Action item =>
Give again only those lines from the start of the entries through the line holding "You are a computer-use agent. Image resolution: width=1423", leaving them as they are.

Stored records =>

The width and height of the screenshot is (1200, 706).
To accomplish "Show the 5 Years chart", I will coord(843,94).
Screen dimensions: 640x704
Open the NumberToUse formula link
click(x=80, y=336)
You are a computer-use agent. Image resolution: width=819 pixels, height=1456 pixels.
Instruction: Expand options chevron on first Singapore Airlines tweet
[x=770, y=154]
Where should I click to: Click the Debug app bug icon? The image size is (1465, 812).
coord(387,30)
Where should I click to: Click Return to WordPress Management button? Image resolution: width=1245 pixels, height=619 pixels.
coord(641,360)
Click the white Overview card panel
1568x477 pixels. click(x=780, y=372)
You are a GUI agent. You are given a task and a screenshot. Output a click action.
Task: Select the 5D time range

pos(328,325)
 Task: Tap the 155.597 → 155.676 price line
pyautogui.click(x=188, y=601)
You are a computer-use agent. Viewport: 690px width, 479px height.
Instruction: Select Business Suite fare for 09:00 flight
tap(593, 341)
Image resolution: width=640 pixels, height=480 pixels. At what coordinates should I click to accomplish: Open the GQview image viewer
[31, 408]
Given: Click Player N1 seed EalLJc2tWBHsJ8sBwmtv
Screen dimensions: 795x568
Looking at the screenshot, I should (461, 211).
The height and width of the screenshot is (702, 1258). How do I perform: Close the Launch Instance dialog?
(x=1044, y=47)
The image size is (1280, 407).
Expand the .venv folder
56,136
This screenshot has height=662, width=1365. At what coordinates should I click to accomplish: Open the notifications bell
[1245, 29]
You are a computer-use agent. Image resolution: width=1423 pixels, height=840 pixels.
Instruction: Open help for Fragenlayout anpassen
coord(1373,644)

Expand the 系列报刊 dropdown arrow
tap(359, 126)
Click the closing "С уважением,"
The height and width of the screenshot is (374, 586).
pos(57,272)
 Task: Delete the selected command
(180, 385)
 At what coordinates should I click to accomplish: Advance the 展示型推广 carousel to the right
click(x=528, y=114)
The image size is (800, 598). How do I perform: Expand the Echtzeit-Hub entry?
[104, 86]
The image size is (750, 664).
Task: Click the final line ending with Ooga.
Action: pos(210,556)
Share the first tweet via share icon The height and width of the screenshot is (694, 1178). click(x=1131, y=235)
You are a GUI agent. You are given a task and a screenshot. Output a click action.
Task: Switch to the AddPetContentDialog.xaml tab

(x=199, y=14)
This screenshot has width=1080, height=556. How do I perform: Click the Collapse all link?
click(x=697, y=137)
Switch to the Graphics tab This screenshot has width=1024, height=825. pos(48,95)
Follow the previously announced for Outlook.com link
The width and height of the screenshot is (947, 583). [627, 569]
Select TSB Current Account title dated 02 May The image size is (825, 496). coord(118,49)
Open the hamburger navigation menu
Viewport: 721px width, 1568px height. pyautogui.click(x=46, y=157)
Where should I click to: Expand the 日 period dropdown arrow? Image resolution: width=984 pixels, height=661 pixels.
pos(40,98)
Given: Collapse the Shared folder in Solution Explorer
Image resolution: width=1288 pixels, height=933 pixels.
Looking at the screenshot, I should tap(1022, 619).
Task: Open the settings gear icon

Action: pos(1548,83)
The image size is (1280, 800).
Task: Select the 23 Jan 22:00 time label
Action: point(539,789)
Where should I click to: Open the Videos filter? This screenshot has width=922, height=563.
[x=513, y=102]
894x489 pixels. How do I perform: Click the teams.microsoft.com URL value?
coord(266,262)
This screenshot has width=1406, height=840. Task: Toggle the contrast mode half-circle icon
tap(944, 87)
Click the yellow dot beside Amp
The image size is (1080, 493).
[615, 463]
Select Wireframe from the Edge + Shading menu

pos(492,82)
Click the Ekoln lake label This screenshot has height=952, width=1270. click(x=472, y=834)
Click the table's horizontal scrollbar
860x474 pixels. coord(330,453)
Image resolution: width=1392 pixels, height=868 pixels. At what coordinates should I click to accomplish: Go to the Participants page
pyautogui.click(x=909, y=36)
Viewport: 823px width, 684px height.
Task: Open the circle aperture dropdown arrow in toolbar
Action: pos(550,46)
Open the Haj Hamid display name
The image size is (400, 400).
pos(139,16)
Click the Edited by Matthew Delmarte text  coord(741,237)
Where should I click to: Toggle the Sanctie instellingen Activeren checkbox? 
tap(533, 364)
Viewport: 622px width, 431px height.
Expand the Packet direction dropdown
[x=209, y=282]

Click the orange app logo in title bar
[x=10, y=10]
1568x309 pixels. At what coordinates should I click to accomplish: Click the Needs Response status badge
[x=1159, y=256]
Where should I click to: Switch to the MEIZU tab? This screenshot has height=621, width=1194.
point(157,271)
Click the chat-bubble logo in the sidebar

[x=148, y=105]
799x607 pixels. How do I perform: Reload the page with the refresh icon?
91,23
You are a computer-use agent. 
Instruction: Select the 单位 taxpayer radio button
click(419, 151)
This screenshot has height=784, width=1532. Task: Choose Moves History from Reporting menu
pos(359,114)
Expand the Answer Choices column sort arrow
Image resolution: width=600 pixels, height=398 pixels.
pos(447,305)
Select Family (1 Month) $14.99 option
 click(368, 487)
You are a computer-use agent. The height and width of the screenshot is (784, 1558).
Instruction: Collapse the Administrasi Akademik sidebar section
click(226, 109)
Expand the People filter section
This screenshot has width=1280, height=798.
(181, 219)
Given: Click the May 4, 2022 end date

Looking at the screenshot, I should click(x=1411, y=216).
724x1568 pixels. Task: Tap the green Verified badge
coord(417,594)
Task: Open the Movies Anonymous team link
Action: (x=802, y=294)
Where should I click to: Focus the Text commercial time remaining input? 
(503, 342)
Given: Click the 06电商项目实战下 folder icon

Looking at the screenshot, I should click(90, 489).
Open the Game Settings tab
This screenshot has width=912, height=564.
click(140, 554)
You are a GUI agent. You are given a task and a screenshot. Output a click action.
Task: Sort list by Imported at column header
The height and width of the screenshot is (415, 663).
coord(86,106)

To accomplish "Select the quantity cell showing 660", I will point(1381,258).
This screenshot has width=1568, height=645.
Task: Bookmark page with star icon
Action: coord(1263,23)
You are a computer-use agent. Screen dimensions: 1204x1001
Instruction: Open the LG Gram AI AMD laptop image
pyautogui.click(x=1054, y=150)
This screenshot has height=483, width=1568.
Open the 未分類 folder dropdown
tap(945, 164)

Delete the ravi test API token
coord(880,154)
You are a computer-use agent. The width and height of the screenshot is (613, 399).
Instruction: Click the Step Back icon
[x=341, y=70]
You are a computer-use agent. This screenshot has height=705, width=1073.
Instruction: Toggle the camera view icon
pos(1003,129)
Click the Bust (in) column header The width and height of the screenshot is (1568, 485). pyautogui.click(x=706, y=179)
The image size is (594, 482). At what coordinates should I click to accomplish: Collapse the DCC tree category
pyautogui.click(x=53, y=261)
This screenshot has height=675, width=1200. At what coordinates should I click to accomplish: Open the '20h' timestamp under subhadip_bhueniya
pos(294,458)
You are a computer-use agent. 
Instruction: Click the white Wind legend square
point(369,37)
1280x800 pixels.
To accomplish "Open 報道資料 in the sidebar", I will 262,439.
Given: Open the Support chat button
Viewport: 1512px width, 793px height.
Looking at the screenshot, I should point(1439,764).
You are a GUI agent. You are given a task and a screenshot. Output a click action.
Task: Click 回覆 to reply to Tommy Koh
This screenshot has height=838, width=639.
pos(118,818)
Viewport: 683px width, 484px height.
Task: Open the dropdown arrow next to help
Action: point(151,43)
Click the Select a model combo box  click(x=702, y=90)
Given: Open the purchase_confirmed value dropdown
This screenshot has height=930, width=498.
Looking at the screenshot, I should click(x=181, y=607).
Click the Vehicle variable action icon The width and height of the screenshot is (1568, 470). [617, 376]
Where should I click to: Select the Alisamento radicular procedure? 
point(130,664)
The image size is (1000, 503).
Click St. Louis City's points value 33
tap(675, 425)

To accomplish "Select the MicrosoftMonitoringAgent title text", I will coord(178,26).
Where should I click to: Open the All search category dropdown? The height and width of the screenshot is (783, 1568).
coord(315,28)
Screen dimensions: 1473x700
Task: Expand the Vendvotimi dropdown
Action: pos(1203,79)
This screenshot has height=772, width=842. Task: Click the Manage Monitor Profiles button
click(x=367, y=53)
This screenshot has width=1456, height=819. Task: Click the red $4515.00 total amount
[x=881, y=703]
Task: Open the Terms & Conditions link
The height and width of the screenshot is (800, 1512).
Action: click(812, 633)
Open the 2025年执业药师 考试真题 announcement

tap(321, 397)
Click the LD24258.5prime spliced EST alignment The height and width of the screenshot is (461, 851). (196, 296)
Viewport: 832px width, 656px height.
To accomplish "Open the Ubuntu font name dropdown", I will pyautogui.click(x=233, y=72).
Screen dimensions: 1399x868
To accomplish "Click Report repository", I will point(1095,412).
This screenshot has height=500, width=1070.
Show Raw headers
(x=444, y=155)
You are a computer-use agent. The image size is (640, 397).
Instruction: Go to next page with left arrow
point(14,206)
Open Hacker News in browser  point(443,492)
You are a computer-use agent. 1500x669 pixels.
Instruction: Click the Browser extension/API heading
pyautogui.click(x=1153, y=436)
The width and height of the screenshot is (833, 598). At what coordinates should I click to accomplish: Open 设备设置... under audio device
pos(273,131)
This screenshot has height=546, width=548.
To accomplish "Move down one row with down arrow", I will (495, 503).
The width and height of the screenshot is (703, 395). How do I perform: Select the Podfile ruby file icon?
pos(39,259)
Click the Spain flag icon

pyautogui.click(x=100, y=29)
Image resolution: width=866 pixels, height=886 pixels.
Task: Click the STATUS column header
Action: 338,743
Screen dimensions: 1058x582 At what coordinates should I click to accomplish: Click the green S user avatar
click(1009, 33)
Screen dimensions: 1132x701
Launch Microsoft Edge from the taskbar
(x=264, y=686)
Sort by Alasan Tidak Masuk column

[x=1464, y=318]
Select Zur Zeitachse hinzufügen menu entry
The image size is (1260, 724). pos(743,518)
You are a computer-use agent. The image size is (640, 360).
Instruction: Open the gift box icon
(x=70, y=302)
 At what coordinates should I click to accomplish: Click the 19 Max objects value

Problem solution =>
The width and height of the screenshot is (1200, 706).
To accomplish "Show the 5 Years chart", I will coord(843,94).
Screen dimensions: 640x704
Open the NumberToUse formula link
click(x=80, y=336)
You are a computer-use agent. Image resolution: width=819 pixels, height=1456 pixels.
Instruction: Expand options chevron on first Singapore Airlines tweet
[x=770, y=154]
Where should I click to: Click the Debug app bug icon? The image size is (1465, 812).
coord(387,30)
Where should I click to: Click Return to WordPress Management button? Image resolution: width=1245 pixels, height=619 pixels.
coord(641,360)
Click the white Overview card panel
1568x477 pixels. click(x=780, y=372)
You are a GUI agent. You are given a task and a screenshot. Output a click action.
Task: Select the 5D time range

pos(328,325)
 Task: Tap the 155.597 → 155.676 price line
pyautogui.click(x=188, y=601)
You are a computer-use agent. Viewport: 690px width, 479px height.
Instruction: Select Business Suite fare for 09:00 flight
tap(593, 341)
Image resolution: width=640 pixels, height=480 pixels. At what coordinates should I click to accomplish: Open the GQview image viewer
[31, 408]
Given: Click Player N1 seed EalLJc2tWBHsJ8sBwmtv
Screen dimensions: 795x568
Looking at the screenshot, I should (461, 211).
The height and width of the screenshot is (702, 1258). How do I perform: Close the Launch Instance dialog?
(x=1044, y=47)
The image size is (1280, 407).
Expand the .venv folder
56,136
This screenshot has height=662, width=1365. At what coordinates should I click to accomplish: Open the notifications bell
[1245, 29]
You are a computer-use agent. Image resolution: width=1423 pixels, height=840 pixels.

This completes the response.